Everett – Washington

Shoot out at the border.

We spent three nights in Vancouver at a very nice RV Park, but when we got ready to leave yesterday morning, I found out that it was only a couple of miles from the border crossing. “Great,” I told Anne, “We’ll get a late start, I’ll buy gas with the remaining Canadian money, and still be in Seattle by noon.” Since it was early on Wednesday morning, we really didn’t expect much traffic, there was little reason to go eleven miles out of our way to the smaller port of entry on BC15.

Peace Arch
While you’re in line to cross the border at Interstate 5, you get to enjoy this lovely park. Just don’t get out of your car.

As it turns out, BC99 is Interstate 5 after crossing the border, and very few customs stations handle more traffic than this one. It was ten lanes wide with traffic backed up for a quarter of a mile. We were committed now, so I picked a slow lane. It really didn’t matter, because which ever lane we would have chosen, would wind up the slow lane.

=-=-=

■ **WORK TO DO**
a: In the border-crossing account, how many lanes wide was the customs station on Interstate 5?
b: Decide whether each statement agrees with the border-crossing account, answering yes or no and quoting the deciding words: (i) The travelers stayed three nights at an RV park in Vancouver. (ii) Traffic at the crossing was backed up for half a mile. (iii) They reached the border early on a Wednesday morning.
c: Extend the border-crossing account from its last sentence.

Item-finding records
=-=-=

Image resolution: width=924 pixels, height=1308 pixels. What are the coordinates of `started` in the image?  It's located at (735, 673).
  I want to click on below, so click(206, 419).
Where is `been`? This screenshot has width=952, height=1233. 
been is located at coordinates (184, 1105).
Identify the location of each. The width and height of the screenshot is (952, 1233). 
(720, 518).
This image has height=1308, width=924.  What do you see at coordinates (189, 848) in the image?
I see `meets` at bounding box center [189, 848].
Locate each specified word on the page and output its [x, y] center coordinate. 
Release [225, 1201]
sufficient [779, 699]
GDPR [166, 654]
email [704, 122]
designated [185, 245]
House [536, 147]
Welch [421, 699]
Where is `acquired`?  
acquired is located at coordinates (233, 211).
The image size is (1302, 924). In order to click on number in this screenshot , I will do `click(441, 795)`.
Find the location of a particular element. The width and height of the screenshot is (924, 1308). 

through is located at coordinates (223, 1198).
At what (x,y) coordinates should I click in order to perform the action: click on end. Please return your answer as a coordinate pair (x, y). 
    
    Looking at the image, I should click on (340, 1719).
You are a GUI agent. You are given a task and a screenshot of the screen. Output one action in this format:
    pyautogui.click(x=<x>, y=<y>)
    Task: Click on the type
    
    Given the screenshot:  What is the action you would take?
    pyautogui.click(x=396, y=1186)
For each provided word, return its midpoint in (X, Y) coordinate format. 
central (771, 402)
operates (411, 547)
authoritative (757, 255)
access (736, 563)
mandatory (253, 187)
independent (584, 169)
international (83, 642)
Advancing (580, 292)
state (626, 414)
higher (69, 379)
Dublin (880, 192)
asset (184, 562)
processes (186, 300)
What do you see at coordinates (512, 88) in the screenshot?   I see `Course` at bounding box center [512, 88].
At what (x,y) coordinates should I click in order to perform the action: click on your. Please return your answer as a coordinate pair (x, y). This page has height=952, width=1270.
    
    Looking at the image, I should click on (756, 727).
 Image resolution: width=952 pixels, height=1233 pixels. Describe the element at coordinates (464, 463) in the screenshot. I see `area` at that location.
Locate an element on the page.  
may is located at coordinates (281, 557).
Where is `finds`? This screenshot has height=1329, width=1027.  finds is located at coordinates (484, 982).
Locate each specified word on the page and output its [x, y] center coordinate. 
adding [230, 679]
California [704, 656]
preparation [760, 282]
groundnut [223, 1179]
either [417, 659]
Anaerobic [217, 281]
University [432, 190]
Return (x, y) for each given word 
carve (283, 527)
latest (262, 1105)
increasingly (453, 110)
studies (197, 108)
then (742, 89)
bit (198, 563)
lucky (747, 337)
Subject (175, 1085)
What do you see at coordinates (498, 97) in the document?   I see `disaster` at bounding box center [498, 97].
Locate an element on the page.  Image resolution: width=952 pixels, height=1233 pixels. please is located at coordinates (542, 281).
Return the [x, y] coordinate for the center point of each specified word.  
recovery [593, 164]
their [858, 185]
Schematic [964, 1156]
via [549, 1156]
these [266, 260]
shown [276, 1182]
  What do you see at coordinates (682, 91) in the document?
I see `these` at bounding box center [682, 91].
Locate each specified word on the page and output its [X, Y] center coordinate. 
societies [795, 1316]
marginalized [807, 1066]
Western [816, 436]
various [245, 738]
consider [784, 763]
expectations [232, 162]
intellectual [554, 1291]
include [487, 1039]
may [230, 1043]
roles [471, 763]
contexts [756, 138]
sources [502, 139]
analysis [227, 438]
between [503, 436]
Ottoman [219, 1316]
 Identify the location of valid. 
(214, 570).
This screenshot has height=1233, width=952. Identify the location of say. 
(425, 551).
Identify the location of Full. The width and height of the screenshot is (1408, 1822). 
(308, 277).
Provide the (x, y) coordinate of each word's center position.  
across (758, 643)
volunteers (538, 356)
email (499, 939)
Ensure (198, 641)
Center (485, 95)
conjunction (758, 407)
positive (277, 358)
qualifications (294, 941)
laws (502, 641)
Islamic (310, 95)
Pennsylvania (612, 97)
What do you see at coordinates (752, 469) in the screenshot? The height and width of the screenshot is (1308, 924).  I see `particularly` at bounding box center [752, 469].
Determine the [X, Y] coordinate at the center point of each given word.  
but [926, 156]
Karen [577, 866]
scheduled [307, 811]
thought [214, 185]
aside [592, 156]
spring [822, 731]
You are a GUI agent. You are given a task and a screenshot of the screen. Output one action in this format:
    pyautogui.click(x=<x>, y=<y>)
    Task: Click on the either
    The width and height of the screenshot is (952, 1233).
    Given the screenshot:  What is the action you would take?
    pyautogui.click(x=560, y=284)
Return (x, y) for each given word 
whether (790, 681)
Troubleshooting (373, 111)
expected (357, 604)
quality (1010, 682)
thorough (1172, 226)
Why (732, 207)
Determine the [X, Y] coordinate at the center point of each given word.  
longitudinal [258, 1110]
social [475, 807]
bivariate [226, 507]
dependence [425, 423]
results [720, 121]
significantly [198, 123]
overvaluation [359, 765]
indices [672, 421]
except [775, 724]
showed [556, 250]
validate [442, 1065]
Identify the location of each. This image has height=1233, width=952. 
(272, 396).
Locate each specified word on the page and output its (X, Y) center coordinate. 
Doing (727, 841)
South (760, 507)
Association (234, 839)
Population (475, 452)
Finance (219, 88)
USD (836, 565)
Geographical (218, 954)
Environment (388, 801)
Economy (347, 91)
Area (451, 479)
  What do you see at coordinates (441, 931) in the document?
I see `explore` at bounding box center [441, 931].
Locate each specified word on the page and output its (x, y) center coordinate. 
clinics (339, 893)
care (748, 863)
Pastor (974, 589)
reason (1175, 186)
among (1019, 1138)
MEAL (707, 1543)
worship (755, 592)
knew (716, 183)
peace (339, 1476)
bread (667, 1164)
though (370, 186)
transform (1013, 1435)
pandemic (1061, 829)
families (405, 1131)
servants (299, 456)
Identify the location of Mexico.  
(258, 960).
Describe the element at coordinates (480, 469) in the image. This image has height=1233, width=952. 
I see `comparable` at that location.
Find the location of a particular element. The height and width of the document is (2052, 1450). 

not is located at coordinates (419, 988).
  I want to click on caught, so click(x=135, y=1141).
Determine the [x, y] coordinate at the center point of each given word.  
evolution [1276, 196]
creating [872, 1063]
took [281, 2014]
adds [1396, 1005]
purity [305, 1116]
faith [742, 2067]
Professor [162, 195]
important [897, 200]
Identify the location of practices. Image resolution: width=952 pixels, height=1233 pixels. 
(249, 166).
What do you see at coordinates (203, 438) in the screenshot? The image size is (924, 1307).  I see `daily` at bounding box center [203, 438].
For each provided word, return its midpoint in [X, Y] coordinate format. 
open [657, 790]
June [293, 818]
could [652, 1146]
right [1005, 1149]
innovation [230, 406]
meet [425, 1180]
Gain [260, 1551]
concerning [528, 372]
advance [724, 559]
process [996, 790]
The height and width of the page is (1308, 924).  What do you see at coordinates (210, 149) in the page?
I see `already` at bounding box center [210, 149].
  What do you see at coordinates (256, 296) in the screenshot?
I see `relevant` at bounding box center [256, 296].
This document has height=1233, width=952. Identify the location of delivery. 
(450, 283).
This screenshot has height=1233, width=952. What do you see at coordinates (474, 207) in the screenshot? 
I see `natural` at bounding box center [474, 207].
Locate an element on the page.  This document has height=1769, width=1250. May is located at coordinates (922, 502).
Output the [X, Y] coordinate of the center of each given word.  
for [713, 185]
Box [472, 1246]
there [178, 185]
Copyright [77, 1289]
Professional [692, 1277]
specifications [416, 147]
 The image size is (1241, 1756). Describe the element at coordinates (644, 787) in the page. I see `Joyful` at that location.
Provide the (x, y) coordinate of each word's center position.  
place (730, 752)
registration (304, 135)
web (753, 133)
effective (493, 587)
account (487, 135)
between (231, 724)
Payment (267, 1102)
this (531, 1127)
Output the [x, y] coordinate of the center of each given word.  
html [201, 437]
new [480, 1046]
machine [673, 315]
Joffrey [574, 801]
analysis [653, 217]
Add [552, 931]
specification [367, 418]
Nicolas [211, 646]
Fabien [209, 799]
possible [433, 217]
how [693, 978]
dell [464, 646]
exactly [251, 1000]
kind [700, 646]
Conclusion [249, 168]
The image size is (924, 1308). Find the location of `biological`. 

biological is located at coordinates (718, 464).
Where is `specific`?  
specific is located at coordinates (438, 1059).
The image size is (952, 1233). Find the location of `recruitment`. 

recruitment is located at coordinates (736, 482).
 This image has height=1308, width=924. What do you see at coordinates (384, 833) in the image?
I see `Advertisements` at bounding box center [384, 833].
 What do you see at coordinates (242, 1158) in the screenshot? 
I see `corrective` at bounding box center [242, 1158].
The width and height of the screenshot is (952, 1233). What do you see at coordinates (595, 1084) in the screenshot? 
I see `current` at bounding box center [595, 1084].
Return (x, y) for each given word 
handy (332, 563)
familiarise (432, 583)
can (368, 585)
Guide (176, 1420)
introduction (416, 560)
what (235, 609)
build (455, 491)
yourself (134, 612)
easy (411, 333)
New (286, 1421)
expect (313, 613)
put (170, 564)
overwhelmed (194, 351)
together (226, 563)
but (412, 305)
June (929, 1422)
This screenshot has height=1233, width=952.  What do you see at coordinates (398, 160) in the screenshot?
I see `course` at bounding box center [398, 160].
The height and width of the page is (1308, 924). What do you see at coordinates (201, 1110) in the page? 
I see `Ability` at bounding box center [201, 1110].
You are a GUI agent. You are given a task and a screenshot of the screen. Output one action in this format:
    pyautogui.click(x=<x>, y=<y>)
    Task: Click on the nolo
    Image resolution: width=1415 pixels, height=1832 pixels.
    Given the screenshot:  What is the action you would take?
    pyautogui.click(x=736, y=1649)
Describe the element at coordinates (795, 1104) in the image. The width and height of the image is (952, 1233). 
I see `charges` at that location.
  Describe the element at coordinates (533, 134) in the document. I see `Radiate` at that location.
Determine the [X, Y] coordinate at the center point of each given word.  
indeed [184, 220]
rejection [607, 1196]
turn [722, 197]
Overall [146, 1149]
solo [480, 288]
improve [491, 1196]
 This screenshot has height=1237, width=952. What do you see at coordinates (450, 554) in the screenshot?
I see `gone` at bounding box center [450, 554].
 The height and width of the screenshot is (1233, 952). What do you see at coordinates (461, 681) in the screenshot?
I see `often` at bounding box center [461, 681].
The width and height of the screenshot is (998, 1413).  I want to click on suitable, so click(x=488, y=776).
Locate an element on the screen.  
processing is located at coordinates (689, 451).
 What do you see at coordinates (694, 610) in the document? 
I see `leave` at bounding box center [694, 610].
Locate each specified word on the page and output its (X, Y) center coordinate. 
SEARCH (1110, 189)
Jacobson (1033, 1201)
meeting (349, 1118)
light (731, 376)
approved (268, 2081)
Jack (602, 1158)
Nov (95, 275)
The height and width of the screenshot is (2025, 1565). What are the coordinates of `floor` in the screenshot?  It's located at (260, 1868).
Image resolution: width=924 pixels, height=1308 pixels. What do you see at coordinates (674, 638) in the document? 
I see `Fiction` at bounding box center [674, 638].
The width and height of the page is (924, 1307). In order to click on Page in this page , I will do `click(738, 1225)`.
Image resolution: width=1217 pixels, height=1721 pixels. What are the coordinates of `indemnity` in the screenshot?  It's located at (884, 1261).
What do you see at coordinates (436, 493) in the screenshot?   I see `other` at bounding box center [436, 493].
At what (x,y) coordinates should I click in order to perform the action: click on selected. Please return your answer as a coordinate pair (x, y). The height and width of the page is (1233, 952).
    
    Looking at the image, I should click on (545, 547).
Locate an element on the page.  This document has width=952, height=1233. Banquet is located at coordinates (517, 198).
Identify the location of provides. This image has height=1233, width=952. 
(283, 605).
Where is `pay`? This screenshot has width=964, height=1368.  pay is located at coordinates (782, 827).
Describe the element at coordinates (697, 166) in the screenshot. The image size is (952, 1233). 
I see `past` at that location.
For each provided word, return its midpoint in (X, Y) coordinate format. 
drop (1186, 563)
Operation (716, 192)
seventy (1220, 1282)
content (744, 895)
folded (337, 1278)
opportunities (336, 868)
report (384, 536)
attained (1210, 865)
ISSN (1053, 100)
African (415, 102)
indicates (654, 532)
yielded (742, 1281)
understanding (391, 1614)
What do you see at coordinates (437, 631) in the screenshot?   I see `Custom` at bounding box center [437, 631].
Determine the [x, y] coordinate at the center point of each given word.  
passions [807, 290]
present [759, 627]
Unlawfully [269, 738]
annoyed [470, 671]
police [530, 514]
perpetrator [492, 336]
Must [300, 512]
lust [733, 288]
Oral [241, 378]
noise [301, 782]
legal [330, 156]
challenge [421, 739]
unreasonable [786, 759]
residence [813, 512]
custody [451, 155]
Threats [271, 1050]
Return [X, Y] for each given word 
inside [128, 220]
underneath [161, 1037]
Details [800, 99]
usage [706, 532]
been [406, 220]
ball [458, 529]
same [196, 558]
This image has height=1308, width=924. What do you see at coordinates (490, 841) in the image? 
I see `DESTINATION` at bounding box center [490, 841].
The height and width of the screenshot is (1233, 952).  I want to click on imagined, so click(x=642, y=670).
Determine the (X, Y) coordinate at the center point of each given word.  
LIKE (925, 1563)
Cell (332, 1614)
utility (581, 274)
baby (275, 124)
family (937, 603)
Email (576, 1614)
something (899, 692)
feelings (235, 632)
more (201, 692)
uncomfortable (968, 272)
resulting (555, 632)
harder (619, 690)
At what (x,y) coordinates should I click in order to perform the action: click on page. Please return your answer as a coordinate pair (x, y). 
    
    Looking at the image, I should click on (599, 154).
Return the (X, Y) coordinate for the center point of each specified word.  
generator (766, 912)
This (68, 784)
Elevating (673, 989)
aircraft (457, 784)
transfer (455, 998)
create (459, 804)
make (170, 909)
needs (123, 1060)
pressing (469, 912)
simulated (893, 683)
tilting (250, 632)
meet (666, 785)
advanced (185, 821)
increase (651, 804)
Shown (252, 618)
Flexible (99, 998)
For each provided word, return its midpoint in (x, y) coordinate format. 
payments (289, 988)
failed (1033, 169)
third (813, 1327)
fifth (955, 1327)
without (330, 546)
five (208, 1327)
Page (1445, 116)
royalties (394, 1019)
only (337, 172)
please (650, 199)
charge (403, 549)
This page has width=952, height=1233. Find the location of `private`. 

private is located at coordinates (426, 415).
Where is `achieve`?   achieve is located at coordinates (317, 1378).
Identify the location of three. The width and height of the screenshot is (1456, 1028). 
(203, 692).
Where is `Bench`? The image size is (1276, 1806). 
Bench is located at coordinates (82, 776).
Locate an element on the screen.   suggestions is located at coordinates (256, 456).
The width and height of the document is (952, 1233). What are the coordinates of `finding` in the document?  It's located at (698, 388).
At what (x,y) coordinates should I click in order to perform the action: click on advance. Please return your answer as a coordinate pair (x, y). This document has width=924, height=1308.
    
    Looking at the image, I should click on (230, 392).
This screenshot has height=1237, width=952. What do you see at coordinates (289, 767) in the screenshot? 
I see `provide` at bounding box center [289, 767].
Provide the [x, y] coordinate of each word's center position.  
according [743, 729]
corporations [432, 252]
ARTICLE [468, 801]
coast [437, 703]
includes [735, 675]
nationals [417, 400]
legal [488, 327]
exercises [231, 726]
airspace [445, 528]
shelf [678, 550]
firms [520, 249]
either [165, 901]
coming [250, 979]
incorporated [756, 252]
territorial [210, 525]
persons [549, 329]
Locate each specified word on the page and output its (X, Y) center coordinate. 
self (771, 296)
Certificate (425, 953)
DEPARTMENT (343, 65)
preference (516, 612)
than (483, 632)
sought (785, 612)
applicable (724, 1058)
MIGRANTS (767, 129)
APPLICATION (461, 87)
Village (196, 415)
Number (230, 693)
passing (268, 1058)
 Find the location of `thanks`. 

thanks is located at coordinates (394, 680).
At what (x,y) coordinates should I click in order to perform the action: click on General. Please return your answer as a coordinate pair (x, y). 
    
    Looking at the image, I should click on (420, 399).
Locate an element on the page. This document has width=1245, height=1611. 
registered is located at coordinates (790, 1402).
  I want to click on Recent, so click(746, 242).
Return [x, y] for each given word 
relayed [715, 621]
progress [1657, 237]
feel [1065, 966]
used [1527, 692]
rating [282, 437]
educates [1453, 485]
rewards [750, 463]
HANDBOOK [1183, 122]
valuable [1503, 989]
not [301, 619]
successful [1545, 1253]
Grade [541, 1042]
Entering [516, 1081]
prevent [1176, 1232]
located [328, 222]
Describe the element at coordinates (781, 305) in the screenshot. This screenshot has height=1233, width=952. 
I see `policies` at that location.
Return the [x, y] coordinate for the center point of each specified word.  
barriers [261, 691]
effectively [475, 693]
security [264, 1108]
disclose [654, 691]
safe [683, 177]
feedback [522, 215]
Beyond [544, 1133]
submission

=-=-=

■ **OUTPUTS IN ORDER**
a: It was ten lanes wide.

b:
(i) Yes: "We spent three nights in Vancouver at a very nice RV Park"
(ii) No: "traffic backed up for a quarter of a mile"
(iii) Yes: "it was early on Wednesday morning"

c:
After about a half hour, we finally made it to the customs agent (or are they TSA? maybe border patrol . . . whatever), who turned out to be Edwina (Holly Hunter in Raising Arizona). She rattled off the standard questions; Where do you live?, How long were you in Canada, Why did you go to Canada, did you buy anything in Canada, are you carrying any meat or produce with you . . .

“Well, we have some bacon, but we bought that in Montana, and some steaks, which we bought at the Anchorage Costco. We don’t have and citrus.” (I knew that citrus is a very bad thing to have.) “We just have a tomato, a couple of potatoes and an onion.”

Hearing that, Ed’s eyes narrowed and her lips pursed and she filled out an orange slip and slapped it on the windshield. “Follow the yellow arrows to the building over there, then take the form inside along with your passports for further inspection.” We obediently followed the yellow arrows and went inside.

Inside, there was a very long line, which as it turned out, was for the bathrooms. Relieved (in a different kind of way), we entered the main hall and saw a much bigger line snaking its way to a very large counter. Forget what you know about TSA lines, this was worse. There actually were two lines, one said Nexus, Agriculture, Meat. That line was empty, so it couldn’t possibly be the right one. The other line was for everybody else and everybody else was already in that line.

We stood for a moment trying to figure out which line we belonged in, when a sweet young customs woman walked up and asked if she could answer our questions. We explained what Ed had told us and we were just trying to figure out which was the correct line.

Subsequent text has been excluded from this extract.